93Cet objectif commun ne se fait pas au mépris des lois de chaque genre. Les rois des Lais, œuvre dans laquelle il est rarement possible d’effacer la spécificité de chaque récit par une loi générale, sont des personnages romanesques, suffisamment caractérisés, même si ce n’est que par petites touches, au point d’être uniques. Un personnage comme Muldumarec, qui est malgré tout un roi mais dont les multiples fonctions, merveilleuses, amoureuses, mythologiques et dynastiques, diffèrent entièrement de celles des autres personnages royaux, a ainsi été sciemment laissé de côté dans cette étude40. Les rois des Fables sont au contraire des types à peu près interchangeables. Voilà peut-être pourquoi les premiers fautent et se trompent tandis que les seconds peuvent être uniformément tyranniques ou irréprochables.

94Les dévoiements similaires que leur comportement implique et qui causent la ruine autour d’eux trouvent peut-être leur source dans une cause unique : dans le Policraticus (III, 3), Jean définit la superbia (« l’orgueil ») comme radix omnium malorum (« racine de tous les maux ») et insiste particulièrement sur le rôle néfaste que jouent ceux qui non reprimuntconcupiscentiam (« ne répriment pas leur convoitise » ou « leur désir passionnel41 »). Si tous les mortels sont des créatures de désir et de passion (cupiditas), celui des maus seignurs est un désir mal placé, excessif, non contrôlé, qui permet, peut-être, d’assimiler un personnage comme le loup qui ne peut rester végétarien (Fables, 29, v. 39 : « grant talent a de char manger ») à un autre comme Équitan (v. 70 : « Jeo quit que mei l’estuet amer42 »).

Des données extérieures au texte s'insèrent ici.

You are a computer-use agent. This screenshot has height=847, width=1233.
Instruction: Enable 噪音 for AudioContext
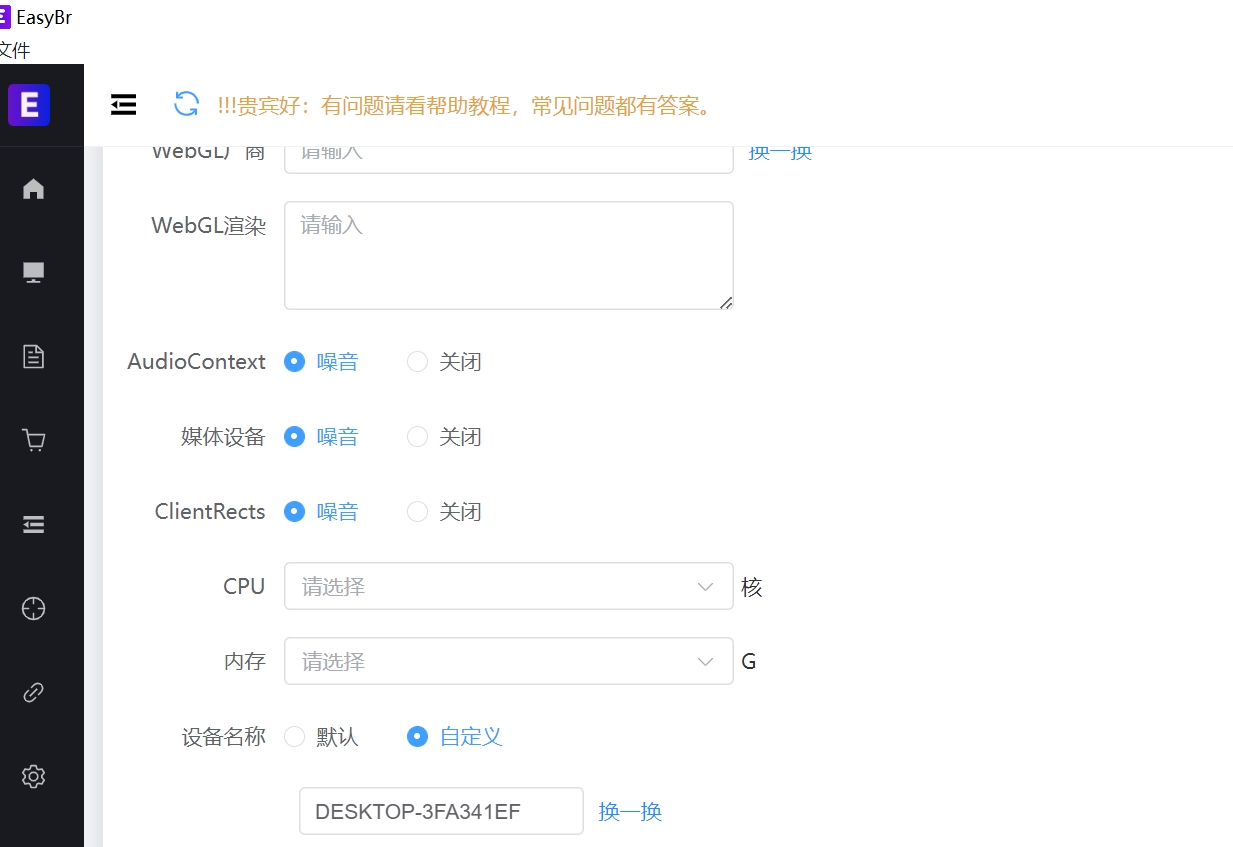pyautogui.click(x=294, y=361)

95Ces rois de fiction occupent néanmoins également tous une fonction didactique, évidente dans les Fables dont on a souvent dit qu’il s’agissait d’un miroir des princes, un guide d’instruction composé pour conseiller l’aristocratie et l’aider à manœuvrer dans les eaux troubles de la société féodale43, mais également dans les Lais qui ont pu, tout autant que les romans contemporains, avoir comme fonction de susciter des discussions et des débats autour des actions de leurs différents personnages. Si ce didactisme fonctionne par contre-exemple, il n’y a pour autant pas de paradoxe à dédier à un roi une œuvre représentant des souverains si fautifs. S’il faut interpréter les Lais comme une œuvre de cour, il est toujours possible d’imaginer Henri II aimant à se reconnaître dans la sagacité d’un roi comme celui du Bisclavret ou dans la bienveillance de celui qui règne comme lui outre-mer dans Éliduc.

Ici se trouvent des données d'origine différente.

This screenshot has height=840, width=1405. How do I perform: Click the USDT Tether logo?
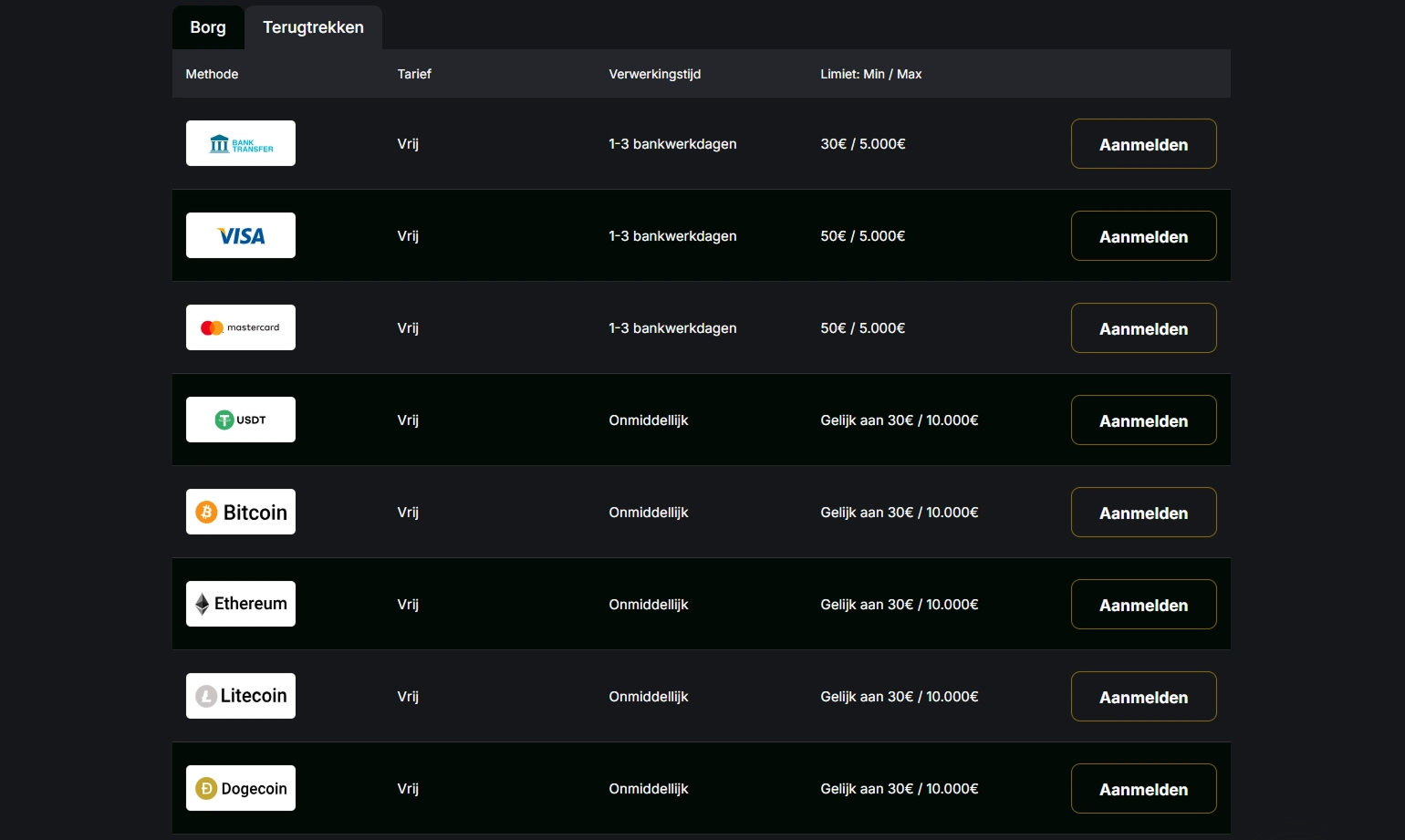coord(241,420)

96La raison profonde de la perspective dépréciative qui affecte le personnage royal dans les Fables comme dans les Lais réside finalement davantage, d’une part du fait que ce didactisme est plus directement adressé aux vassaux qu’à un futur dirigeant, et d’autre part d’une approche plus pragmatique, et presque réaliste, sur ce sujet, plus proches des traités politiques que de textes idéalistes comme les premières chansons de gestes.

97De même que Jean pouvait affirmer que nam eam [i.e. potestam] utrisque contingere manifestum est, licet (exigente malitia temporis nostri qui in nos flagellum Domini iugiter prouocamus) malis, id est insipientibus, sepius concedatur44, les rois que dépeint Marie, trop humains, pris dans le piège de la passion ou incapables de distinguer la parole médisante de la loyauté, paraissent mal armés pour répondre aux obligations de leur charge, dont la ligne d’horizon est d’être, à l’image de Dieu (Iudex Christus), un arbiter regni, un juge capable de la plus grande perspicacité.

98Peu dupe sur les chances de voir une telle perfection s’incarner jamais dans le siècle, Marie préconise pour se prémunir face aux maux qui touchent des centres de pouvoir où règnent l’envie et le mensonge, à la fois la liberté du vassal et sa responsabilité individuelle. La fonction royale, dont dépend la stabilité et la pérennité de la société toute entière, est l’affaire de tous. Il faut empêcher si possible la promotion de sinistres personnages et toujours adopter une attitude distanciée et parfois duplice vis-à-vis d’une cour qui apparaît comme le lieu d’une inéluctable corruption des mœurs.